But don’t tell that to Republican voters.

According to a new survey on inequality and public opinion from the Pew Research Center, Republicans are more likely than anyone else to have an Alger-style view of class and mobility. Fifty-seven percent say that “working harder than others” has more to do with a person being rich than anything else, despite the clear fact that “hard work” isn’t rewarded equally. When asked about inherited advantages, however, only 32 percent say they play a big part.

On the other side of things, 51 percent of Republicans say that a “lack of effort” is mainly to blame if a person is poor. That poverty has something to do with circumstances is dismissed; just 32 percent say that things “beyond control” are to blame for people being poor.

You won’t be surprised to learn that Democrats hold the opposite view. Just 27 percent say that wealth is the product of hard work and effort; 63 percent say that previous advantages are the key to the upper class, a view that jibes with research on economic mobility in the United States. Overall, if you’re born near the bottom—or stationed at the top—you’re likely to stay there. That’s not to say that movement can’t happen, but it’s not common.

This poll offers useful context for conservative rhetoric. When Mitt Romney disparages the “47 percent” or when GOP lawmakers show insensitivity to the poor, they are—in one way or another—expressing the views of their constituents, who are skeptical that government can help the poor, and view class status in terms of personal responsibility.

Indeed, it also explains the GOP’s focus on marriage and culture as explanations for disadvantage. After all, if behavior causes poverty, than the obvious solution is to encourage better behavior. In this view, new programs—or greater funding for existing ones—would only exacerbate “dependency.”
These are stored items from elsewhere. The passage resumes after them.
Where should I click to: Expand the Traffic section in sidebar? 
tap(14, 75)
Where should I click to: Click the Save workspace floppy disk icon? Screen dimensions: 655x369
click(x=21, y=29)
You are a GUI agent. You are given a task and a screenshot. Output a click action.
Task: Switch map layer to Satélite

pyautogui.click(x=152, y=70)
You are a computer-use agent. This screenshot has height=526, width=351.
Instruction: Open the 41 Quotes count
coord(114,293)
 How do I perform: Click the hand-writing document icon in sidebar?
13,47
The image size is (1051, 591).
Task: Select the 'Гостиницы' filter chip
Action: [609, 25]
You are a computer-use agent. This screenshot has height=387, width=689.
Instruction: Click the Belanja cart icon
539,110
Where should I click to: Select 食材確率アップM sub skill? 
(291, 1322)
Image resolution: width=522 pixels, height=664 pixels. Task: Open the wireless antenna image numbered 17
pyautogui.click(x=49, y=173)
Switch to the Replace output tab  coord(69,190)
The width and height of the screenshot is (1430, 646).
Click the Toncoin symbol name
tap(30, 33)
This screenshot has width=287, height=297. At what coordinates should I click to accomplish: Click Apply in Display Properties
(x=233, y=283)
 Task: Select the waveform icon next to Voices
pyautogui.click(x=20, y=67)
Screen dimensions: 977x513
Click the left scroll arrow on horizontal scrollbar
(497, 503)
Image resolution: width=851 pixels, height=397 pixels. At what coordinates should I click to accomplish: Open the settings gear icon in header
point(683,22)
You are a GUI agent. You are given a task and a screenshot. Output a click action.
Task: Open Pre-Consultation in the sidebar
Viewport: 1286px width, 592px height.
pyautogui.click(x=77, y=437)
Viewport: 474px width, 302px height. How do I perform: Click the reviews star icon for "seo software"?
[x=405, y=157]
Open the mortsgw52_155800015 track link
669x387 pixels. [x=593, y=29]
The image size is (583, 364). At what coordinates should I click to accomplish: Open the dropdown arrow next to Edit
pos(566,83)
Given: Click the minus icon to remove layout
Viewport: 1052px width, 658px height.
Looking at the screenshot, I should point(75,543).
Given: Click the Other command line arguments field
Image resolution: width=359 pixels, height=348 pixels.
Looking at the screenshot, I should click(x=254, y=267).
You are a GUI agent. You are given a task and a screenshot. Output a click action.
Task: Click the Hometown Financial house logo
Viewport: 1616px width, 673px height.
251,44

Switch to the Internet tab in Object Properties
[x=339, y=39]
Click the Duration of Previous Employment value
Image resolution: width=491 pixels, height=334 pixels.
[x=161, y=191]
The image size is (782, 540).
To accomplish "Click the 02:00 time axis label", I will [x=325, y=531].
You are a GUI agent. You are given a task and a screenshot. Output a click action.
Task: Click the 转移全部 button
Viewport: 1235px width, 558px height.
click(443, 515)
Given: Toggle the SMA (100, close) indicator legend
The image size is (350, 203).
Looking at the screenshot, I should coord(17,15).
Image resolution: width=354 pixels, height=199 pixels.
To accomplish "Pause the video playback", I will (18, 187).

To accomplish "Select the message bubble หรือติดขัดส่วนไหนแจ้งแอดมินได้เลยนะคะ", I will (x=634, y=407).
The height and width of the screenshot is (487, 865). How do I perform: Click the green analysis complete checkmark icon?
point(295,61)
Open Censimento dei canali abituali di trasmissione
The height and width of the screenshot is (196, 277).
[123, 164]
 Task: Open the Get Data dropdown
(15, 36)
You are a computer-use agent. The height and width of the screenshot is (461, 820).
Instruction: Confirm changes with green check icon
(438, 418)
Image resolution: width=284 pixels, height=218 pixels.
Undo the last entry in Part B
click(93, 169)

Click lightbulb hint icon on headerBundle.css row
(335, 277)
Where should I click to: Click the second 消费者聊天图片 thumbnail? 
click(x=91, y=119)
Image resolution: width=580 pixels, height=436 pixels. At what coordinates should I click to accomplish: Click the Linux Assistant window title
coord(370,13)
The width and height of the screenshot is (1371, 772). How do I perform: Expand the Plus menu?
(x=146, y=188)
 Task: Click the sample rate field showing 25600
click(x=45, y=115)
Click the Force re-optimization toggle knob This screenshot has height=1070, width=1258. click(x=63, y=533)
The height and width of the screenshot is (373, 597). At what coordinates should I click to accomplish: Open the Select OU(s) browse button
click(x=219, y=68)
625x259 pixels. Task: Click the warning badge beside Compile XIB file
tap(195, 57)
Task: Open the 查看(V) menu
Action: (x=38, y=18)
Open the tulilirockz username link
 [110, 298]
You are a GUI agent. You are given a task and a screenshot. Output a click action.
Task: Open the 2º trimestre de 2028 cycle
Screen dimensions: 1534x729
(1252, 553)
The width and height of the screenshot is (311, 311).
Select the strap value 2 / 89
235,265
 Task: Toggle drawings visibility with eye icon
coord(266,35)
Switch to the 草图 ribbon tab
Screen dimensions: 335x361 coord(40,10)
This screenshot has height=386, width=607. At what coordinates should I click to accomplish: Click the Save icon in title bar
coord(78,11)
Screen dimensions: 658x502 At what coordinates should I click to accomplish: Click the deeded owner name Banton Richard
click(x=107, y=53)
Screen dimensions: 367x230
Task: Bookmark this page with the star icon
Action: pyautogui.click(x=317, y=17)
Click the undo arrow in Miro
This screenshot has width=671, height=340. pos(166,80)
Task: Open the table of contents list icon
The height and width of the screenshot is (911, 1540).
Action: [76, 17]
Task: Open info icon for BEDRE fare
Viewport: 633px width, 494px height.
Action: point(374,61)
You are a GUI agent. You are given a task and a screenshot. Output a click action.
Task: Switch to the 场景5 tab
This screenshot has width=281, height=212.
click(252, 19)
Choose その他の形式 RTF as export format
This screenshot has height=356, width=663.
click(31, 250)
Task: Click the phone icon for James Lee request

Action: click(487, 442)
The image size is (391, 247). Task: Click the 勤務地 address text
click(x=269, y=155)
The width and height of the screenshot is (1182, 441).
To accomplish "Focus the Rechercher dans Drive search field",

The ugly aspect to this narrative, of course, is the idea that impoverished communities deserve the blame for their own immiseration. It’s “cultural pathology” that explains the disadvantage of inner-city African Americans, not the policies that isolated communities and robbed them of opportunity.

In any case, it’s not hard to sum up the views of many Republican voters on wealth and inequality. If you have a high income, you built that, and if you don’t, you built that too.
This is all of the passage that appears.